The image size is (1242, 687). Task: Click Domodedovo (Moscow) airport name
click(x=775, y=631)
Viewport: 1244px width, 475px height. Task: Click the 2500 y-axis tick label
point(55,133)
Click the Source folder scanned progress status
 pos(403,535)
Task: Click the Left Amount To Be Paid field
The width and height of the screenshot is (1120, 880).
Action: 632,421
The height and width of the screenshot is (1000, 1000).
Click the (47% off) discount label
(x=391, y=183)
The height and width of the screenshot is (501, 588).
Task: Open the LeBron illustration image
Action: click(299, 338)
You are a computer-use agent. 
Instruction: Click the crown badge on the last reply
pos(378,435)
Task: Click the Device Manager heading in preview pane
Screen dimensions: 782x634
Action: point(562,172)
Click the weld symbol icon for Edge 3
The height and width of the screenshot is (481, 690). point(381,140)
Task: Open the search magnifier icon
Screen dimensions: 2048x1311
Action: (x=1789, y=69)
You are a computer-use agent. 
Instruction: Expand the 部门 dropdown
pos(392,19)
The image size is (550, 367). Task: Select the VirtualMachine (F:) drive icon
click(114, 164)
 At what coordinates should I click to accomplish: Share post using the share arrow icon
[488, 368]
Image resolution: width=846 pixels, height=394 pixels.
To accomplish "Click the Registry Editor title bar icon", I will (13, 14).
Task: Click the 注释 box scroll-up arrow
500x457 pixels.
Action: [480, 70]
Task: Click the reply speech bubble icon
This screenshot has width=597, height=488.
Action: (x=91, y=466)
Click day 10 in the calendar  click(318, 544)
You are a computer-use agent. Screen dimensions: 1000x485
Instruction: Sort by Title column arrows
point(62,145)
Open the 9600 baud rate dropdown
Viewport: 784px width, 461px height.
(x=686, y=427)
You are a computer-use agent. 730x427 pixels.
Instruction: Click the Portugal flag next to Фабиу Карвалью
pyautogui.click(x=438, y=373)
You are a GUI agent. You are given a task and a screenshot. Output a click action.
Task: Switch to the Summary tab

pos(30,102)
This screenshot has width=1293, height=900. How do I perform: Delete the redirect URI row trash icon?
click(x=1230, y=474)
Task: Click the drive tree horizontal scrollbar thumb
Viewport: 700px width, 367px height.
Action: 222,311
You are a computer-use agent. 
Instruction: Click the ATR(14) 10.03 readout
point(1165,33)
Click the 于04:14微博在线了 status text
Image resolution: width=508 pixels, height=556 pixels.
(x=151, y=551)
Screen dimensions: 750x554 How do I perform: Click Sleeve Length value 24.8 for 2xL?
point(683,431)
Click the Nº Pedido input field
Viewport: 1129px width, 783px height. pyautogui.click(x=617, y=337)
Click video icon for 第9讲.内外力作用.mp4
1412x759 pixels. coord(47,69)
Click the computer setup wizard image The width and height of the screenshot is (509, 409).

**WHAT YOU HAVE TO DO**
The data above should be duplicated exactly and completely.

**YOUR RESPONSE**
The image size is (1242, 687). Task: Click Domodedovo (Moscow) airport name
click(x=775, y=631)
Viewport: 1244px width, 475px height. Task: Click the 2500 y-axis tick label
point(55,133)
Click the Source folder scanned progress status
 pos(403,535)
Task: Click the Left Amount To Be Paid field
The width and height of the screenshot is (1120, 880).
Action: 632,421
The height and width of the screenshot is (1000, 1000).
Click the (47% off) discount label
(x=391, y=183)
The height and width of the screenshot is (501, 588).
Task: Open the LeBron illustration image
Action: click(299, 338)
You are a computer-use agent. 
Instruction: Click the crown badge on the last reply
pos(378,435)
Task: Click the Device Manager heading in preview pane
Screen dimensions: 782x634
Action: point(562,172)
Click the weld symbol icon for Edge 3
The height and width of the screenshot is (481, 690). point(381,140)
Task: Open the search magnifier icon
Screen dimensions: 2048x1311
Action: (x=1789, y=69)
You are a computer-use agent. 
Instruction: Expand the 部门 dropdown
pos(392,19)
The image size is (550, 367). Task: Select the VirtualMachine (F:) drive icon
click(114, 164)
 At what coordinates should I click to accomplish: Share post using the share arrow icon
[488, 368]
Image resolution: width=846 pixels, height=394 pixels.
To accomplish "Click the Registry Editor title bar icon", I will (13, 14).
Task: Click the 注释 box scroll-up arrow
500x457 pixels.
Action: [480, 70]
Task: Click the reply speech bubble icon
This screenshot has width=597, height=488.
Action: (x=91, y=466)
Click day 10 in the calendar  click(318, 544)
You are a computer-use agent. Screen dimensions: 1000x485
Instruction: Sort by Title column arrows
point(62,145)
Open the 9600 baud rate dropdown
Viewport: 784px width, 461px height.
(x=686, y=427)
You are a computer-use agent. 730x427 pixels.
Instruction: Click the Portugal flag next to Фабиу Карвалью
pyautogui.click(x=438, y=373)
You are a GUI agent. You are given a task and a screenshot. Output a click action.
Task: Switch to the Summary tab

pos(30,102)
This screenshot has width=1293, height=900. How do I perform: Delete the redirect URI row trash icon?
click(x=1230, y=474)
Task: Click the drive tree horizontal scrollbar thumb
Viewport: 700px width, 367px height.
Action: 222,311
You are a computer-use agent. 
Instruction: Click the ATR(14) 10.03 readout
point(1165,33)
Click the 于04:14微博在线了 status text
Image resolution: width=508 pixels, height=556 pixels.
(x=151, y=551)
Screen dimensions: 750x554 How do I perform: Click Sleeve Length value 24.8 for 2xL?
point(683,431)
Click the Nº Pedido input field
Viewport: 1129px width, 783px height. pyautogui.click(x=617, y=337)
Click video icon for 第9讲.内外力作用.mp4
1412x759 pixels. coord(47,69)
Click the computer setup wizard image The width and height of the screenshot is (509, 409).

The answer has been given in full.